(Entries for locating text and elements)

────────────────────────────────────────

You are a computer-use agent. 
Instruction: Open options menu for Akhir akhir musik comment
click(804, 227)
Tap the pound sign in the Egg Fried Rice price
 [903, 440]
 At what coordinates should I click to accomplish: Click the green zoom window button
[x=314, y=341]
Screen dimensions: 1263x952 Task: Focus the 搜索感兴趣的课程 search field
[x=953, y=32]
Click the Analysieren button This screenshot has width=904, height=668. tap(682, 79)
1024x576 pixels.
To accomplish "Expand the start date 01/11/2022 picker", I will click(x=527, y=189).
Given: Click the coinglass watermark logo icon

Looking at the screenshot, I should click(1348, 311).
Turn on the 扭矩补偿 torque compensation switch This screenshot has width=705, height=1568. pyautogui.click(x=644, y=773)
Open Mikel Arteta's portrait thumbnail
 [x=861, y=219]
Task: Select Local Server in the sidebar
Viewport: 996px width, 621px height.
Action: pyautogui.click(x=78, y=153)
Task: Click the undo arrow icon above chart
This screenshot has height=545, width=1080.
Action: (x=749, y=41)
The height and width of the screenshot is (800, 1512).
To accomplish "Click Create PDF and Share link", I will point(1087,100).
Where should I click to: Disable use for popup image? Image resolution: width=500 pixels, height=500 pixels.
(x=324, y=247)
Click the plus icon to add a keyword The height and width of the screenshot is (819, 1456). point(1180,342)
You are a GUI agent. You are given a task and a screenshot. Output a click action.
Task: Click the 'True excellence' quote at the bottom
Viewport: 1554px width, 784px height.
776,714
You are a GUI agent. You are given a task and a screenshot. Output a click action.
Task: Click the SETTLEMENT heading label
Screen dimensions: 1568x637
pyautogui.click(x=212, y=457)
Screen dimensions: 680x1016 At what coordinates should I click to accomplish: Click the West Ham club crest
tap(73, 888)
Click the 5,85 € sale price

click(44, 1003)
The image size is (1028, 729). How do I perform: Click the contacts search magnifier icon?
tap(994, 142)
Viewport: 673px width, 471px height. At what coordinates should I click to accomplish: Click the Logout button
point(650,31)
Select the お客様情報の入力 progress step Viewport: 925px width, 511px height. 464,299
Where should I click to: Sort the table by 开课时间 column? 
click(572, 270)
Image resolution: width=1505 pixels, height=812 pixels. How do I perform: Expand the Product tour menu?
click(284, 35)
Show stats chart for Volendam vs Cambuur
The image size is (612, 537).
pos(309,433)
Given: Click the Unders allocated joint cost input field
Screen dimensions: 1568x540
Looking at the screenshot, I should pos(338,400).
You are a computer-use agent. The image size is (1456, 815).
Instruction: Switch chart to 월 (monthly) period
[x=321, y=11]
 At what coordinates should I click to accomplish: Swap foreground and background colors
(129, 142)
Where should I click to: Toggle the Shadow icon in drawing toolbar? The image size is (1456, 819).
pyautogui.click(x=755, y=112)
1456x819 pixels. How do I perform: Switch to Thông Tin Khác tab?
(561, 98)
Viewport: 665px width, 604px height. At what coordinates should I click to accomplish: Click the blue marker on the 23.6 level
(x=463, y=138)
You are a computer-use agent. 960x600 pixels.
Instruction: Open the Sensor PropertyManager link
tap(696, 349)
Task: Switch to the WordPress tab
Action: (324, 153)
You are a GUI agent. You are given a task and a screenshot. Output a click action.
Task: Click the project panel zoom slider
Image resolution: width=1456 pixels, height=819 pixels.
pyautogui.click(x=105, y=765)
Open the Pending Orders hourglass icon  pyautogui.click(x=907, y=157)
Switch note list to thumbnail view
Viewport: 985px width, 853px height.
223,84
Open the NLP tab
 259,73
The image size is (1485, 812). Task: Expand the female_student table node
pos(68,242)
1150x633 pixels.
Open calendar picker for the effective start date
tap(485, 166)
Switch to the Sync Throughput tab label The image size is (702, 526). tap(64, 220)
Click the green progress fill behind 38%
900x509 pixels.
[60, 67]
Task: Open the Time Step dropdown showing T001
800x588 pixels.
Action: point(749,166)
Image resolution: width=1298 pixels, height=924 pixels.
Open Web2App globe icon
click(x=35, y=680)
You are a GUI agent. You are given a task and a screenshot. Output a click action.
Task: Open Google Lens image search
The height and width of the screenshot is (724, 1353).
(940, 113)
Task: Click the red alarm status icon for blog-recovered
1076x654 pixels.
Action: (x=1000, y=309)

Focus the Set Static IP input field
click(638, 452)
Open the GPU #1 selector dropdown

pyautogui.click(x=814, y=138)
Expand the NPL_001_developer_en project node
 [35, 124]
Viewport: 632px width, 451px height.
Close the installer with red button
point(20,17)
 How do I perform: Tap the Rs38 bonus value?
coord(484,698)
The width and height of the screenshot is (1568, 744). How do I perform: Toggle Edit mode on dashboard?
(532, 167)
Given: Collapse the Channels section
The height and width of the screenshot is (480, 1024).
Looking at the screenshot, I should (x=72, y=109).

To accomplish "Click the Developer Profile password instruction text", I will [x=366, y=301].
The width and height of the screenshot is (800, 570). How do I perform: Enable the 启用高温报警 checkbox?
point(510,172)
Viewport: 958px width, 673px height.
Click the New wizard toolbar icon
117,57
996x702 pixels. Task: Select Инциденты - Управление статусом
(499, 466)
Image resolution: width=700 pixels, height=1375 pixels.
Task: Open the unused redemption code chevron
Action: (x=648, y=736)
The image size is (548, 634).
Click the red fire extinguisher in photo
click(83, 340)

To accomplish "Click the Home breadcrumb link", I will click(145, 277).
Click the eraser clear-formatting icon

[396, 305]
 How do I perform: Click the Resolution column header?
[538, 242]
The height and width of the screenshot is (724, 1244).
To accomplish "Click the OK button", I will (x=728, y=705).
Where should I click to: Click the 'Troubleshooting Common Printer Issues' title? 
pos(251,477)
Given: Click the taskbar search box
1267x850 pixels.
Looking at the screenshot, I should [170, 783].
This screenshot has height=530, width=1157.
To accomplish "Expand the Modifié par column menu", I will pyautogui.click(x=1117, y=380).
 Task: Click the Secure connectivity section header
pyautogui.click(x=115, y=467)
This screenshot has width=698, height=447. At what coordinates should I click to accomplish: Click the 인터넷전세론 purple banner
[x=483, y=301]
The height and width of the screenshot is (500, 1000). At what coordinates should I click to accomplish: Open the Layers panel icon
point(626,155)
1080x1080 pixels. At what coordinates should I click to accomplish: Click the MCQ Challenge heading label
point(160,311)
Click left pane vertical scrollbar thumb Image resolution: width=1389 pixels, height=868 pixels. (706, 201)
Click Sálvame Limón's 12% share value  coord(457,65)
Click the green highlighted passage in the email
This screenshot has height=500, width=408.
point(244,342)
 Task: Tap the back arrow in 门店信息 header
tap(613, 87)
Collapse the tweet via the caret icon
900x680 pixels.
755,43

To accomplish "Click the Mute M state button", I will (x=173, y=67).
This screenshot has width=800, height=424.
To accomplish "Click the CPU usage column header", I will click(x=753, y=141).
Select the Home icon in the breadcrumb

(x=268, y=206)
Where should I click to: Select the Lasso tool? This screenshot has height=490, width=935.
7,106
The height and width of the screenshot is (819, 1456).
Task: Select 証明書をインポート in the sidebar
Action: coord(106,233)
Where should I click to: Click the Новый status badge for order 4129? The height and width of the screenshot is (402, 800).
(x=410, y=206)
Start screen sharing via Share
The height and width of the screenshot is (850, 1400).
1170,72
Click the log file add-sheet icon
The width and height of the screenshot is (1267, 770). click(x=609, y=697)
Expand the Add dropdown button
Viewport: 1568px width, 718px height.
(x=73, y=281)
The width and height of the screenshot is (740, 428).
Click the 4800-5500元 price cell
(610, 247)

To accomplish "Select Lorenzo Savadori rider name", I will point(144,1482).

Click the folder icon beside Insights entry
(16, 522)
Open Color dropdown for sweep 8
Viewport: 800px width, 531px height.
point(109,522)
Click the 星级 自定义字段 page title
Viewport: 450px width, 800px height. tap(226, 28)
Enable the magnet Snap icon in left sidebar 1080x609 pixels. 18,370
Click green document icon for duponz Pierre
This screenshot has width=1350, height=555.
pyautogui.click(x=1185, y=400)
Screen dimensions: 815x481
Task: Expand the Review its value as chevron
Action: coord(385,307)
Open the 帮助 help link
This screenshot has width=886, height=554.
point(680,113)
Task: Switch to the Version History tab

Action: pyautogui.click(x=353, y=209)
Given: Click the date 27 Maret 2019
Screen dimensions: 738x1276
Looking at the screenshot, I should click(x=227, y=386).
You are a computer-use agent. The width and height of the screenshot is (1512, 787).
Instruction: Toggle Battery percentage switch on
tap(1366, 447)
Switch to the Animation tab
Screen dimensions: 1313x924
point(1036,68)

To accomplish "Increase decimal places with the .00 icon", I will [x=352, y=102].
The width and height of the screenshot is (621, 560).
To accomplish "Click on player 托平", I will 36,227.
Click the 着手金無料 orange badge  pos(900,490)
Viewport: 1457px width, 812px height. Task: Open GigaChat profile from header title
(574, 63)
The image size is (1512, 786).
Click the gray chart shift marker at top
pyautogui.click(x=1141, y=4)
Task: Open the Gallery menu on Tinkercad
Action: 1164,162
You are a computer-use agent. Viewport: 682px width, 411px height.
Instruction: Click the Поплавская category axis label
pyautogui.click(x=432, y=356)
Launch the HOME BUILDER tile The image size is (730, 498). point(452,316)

────────────────────────────────────────

WHAT IS EXPECTED>
Find every line in the data above that contains the word "toolbar", and copy each of those lines.

EXERCISE RESULT>
Where should I click to: Toggle the Shadow icon in drawing toolbar? The image size is (1456, 819).
Click the New wizard toolbar icon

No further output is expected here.